On the right side, Emmie has two arteries coming off of her aorta to feed the kidney. Typically you have one artery, that branches into two, one feeds top pole, one feeds lower pole. Both of these arteries are narrowed where they attach to the aorta. The surgeons will create a bypass that attaches to the aorta and connects to both arteries and passes over the narrowing.
The left side presents more of a problem. The left kidney has always been in question, since the very first MRI she had after her first heart surgery when it became clear there was something else wrong. They questioned that left kidney. It just didn't look right, but on a one year old its hard to tell what's going on because the kidney is so small. Now that she's 7, they can see it more clearly. There are 3 arteries branching off of her aorta feeding this very small kidney. The top pole isn't all there, it isn't formed correctly, and is functioning very poorly. It is being fed by a very tiny artery, almost string like. They were able to get a catheter in it and inject dye and see it flowing into the kidney, so they know there is something going on there. The middle is fed by an artery that looks to be fairly normal in size with little to no narrowing. The bottom is also being fed by an artery that looks fairly normal, with little to no narrowing.
The surgeons want to wait for the results of the kidney function test and the rennin samplings to come back before determining what to do with the left side. If the upper pole, which is badly deformed, is making a lot of the rennin, then they are proposing we take out the upper pole, and leave the lower half in tack, and do nothing with those arteries. So, she would have a partial nephrectomy on the left side. That thought is very scary to me, but if it will help get her down to 1 or 2 meds, and help her live a normal life, then I'm on board.
Psalm 139:14 I will give thanks unto the Lord, for I am fearfully and wonderfully made:wonderful are they works and my soul knoweth well.
We will hear from the surgeon next week as to what the results of the tests were, and what they decided to do with the left side. We will also get a definite surgery date. They are struggling to find an open OR that is available the entire day (6 to 10 hour surgery) and that both surgeons are available on that day as well. It could happen anywhere from the Tues before Thanksgiving til the first week of December. We have a tentative date of Nov 29th, but at this point, there is no open OR that day, however both surgeons are available.
Thank you for all your prayers. We can definitely feel them. We feel comforted knowing so many people are praying for our daughter and us as we walk through this next step on her journey. I felt at peace with the hospital, the surgeons and the nurses. I know God led us here, and I know its the right time. It doesn't make it any easier on my mommy heart. I still struggle with everything she goes through. I want to take it all away, I want to take it on myself. I want to go through this for her. If there was any way to trade places with her, I'd do it in a heart beat.

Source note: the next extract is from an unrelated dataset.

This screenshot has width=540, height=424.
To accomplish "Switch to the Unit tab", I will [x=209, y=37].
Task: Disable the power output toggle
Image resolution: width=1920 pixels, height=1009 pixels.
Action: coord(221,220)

It makes me realize though, how much God loves us, to sacrifice his only son for our eternal lives. He traded places with us. Unconditional love. John 3:16 For God so loved the world, that who soever believeth in him, shall not perish, but have ever lasting life.

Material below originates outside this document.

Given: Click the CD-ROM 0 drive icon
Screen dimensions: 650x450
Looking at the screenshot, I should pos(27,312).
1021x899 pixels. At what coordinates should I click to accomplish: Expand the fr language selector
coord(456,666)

Continued specific prayer requests.....
1. That we get a surgery date soon!!!!
2. That the results of the tests are exactly what they are hoping for.
3. Emmie, that she will do well, and her surgery and recovery will be smooth.
4. For me as I still struggle emotionally with all of this.
5. Elise, she's struggling with Emmie's special treatment, at least that's the way she sees it, and its so hard to explain to a 6 year old.
6. Insurance will work out, vacation time for Tom will work out, and that my gym will stay steady even when I'm not there.